Dans un régime dans lequel la religion occupe toute la place et s’immisce partout jusque dans les familles, dans les appartements, s’intéressant même à ce qui se passe dans la chambre à coucher, la vie est triste et la peur omniprésente :

« Nous vivions dans la peur (…) c’était une vie très très triste »

Elle explique pourquoi elle a écrit son livre :

« Tout le monde parlait de mon histoire, je pensais qu’il fallait que je la raconte avec mes propres mots. C’est la raison pour laquelle j’ai voulu écrire ce livre. Dans le monde dans lequel nous vivons, vous voyez peu d’histoires positives. Je voulais donner de l’espoir aux enfants, qui sont dans la situation dans laquelle j’étais ou qui rencontrent des difficultés. J’avais aussi envie d’éduquer les personnes, qui peuvent avoir des préjugés, en leur racontant ce que j’ai traversé, ce que j’ai enduré pour en arriver là. Ce livre est une manière de leur dire : “Si vous leur donnez une seconde chance, elles peuvent vous surprendre.” J’en suis la preuve vivante : j’ai eu une autre chance, j’ai surpassé mes difficultés et, aujourd’hui, j’aide la société. […]

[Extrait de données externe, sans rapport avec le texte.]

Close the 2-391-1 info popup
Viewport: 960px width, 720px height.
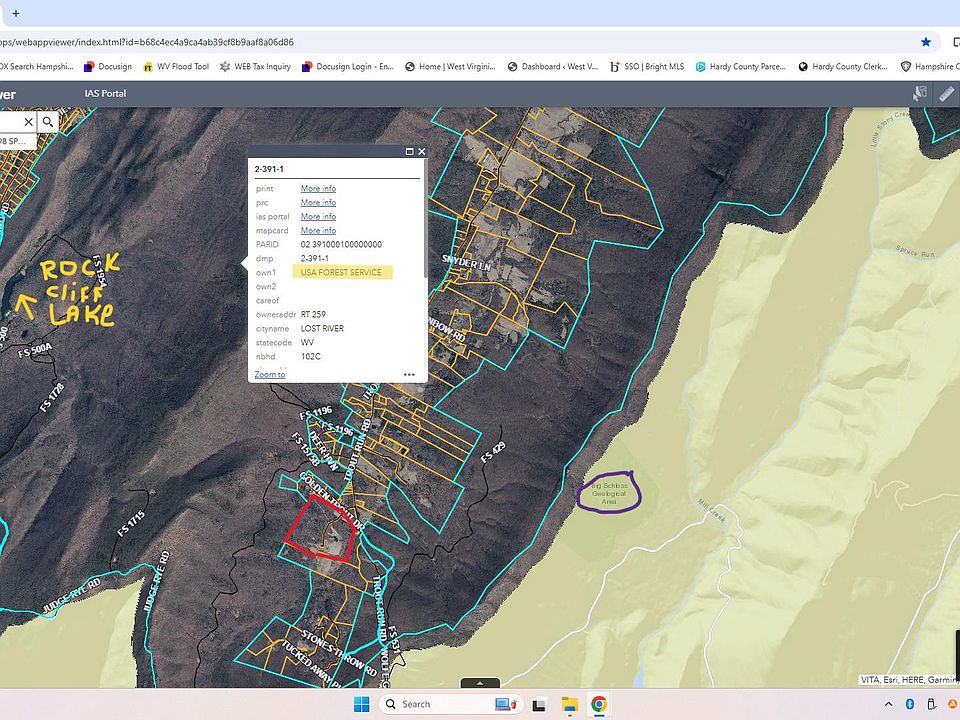click(x=422, y=152)
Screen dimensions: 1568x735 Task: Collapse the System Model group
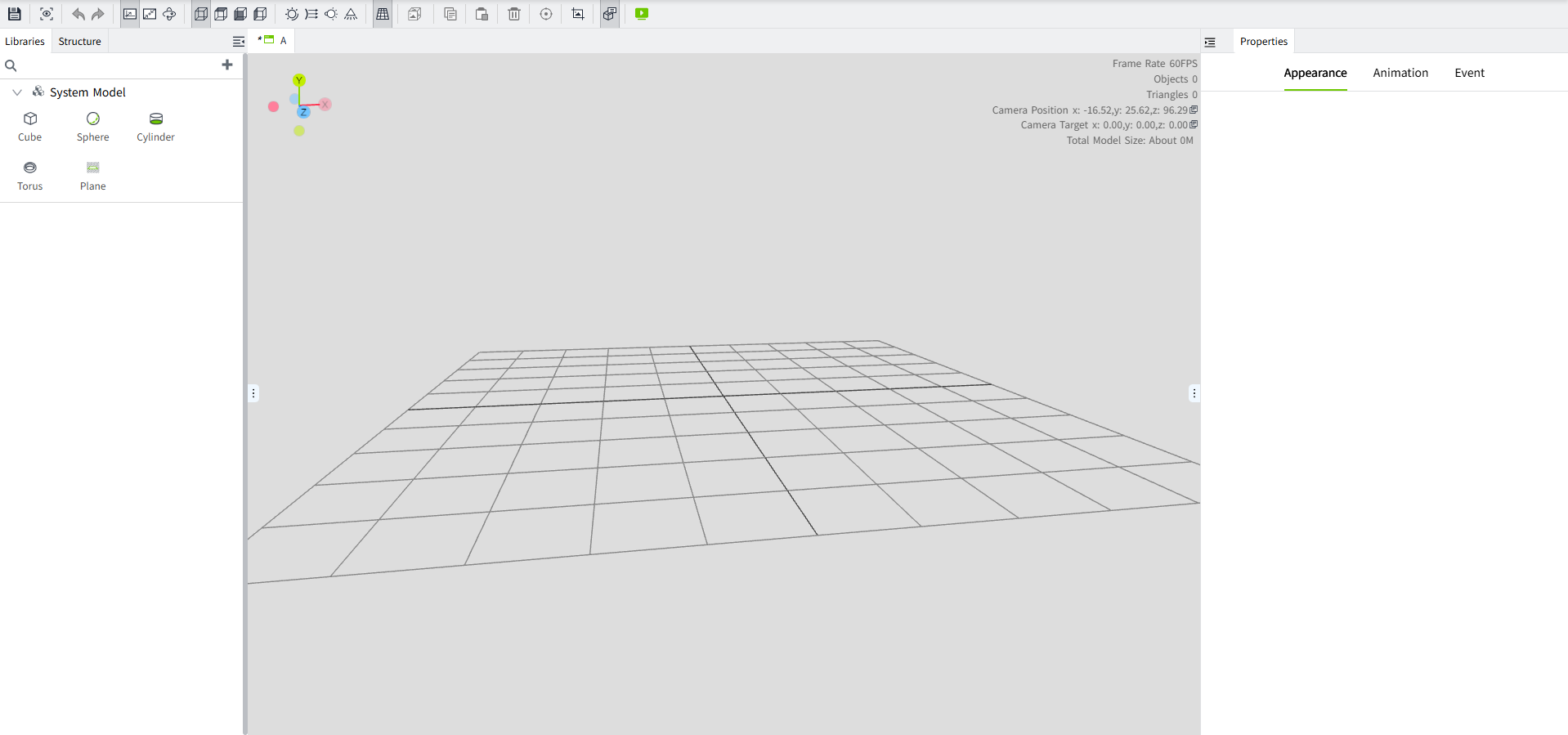[x=17, y=92]
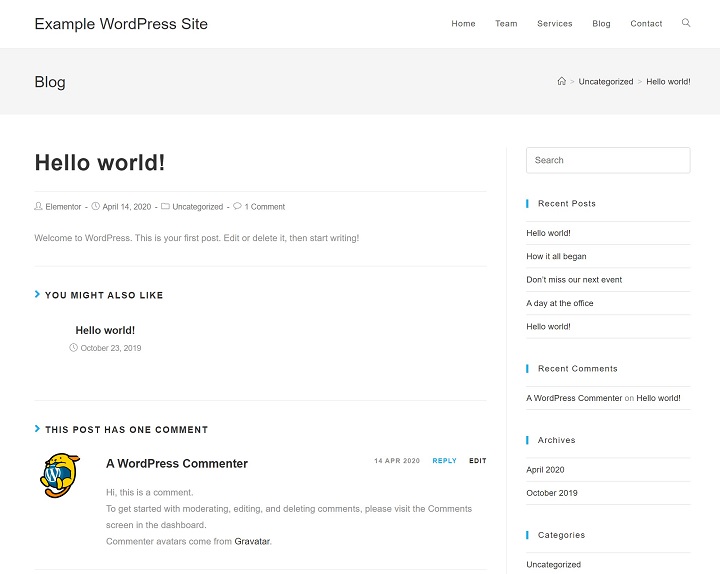Click Uncategorized in the breadcrumb trail
The width and height of the screenshot is (720, 574).
coord(606,82)
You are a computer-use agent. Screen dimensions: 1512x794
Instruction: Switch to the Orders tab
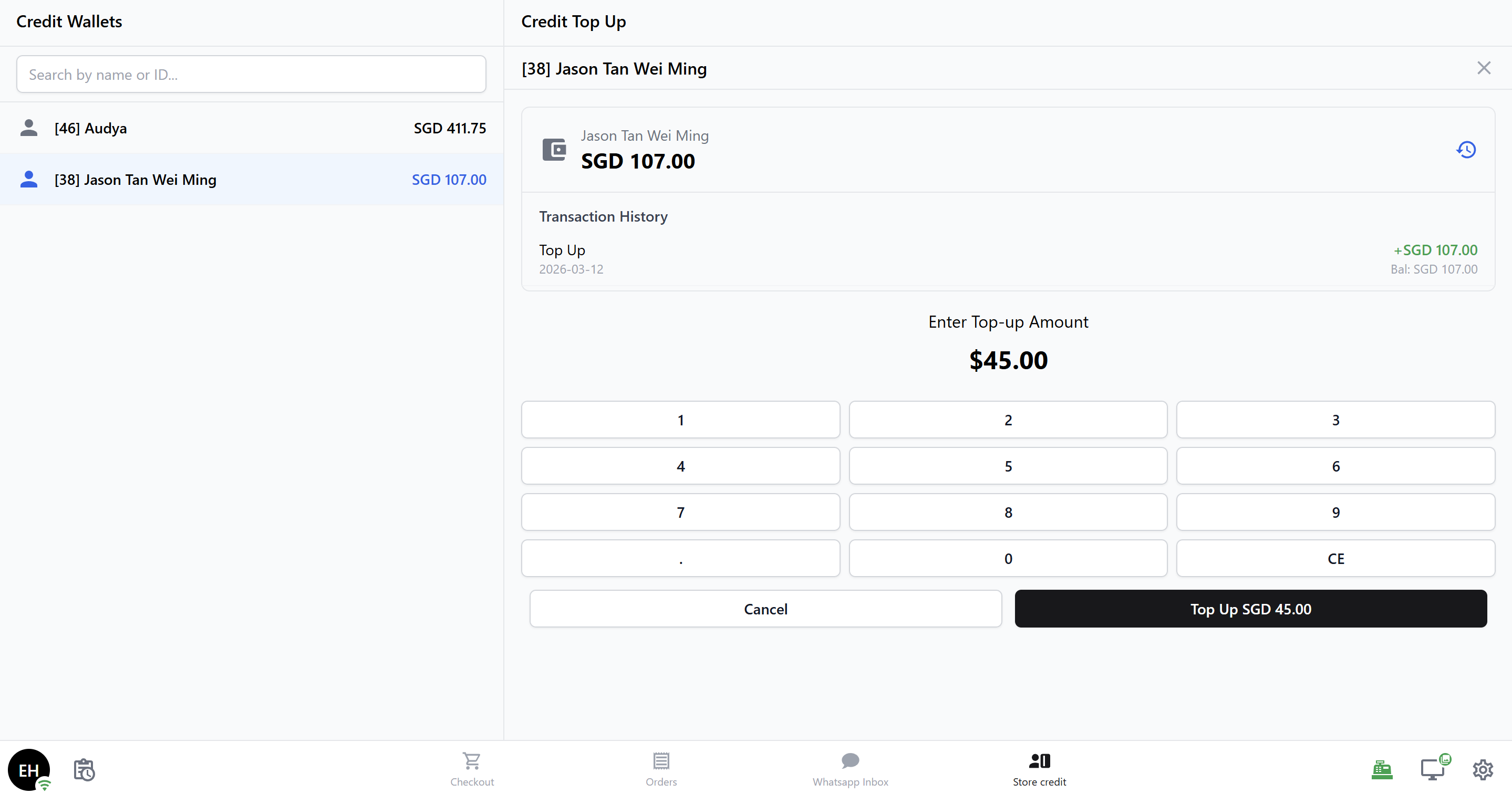(x=661, y=769)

Cette histoire, mon histoire, parle d’espoir, même dans les moments les plus sombres, de la nécessité de croire en soi et de ne jamais baisser les bras. Plus elle sera racontée et diffusée, plus il y a de chances que quelqu’un, quelque part, en ressortira quelque chose de bon. »

Et elle raconte ce qu’elle a vécu en Afghanistan. Quand elle a eu 10 ans, les Talibans ont convoqué son père, qui était un général de l’armée. Il s’est rendu à ce rendez-vous, mais il n’est jamais rentré à la maison…

« Nous avons appris sa mort très longtemps après. Une personne l’a dit à quelqu’un d’autre, et ainsi de suite, jusqu’à ce que ça nous revienne. L’un des officiers, qui était là-bas quand ils l’ont assassiné, a raconté ce qu’il s’était passé à mes grands-parents, qui l’ont ensuite dit à ma mère. Ma mère, qui n’avait pas encore 35 ans, est devenue folle. Elle a essayé de le chercher pendant plusieurs mois. Je n’ai jamais vu de corps ou de tombe. L’endroit, où les Talibans avaient l’habitude d’exécuter les gens, était un désert sauvage. Les animaux mangeaient les restes. Pendant très longtemps, je n’y ai pas cru. Je pensais qu’il allait réapparaître un jour. Dans mes yeux, il était ce général, une sorte de James Bond, puissant et immortel. Je me disais que ce n’était pas possible, mais tout doucement j’ai commencé à réaliser que je ne le reverrai plus jamais. […]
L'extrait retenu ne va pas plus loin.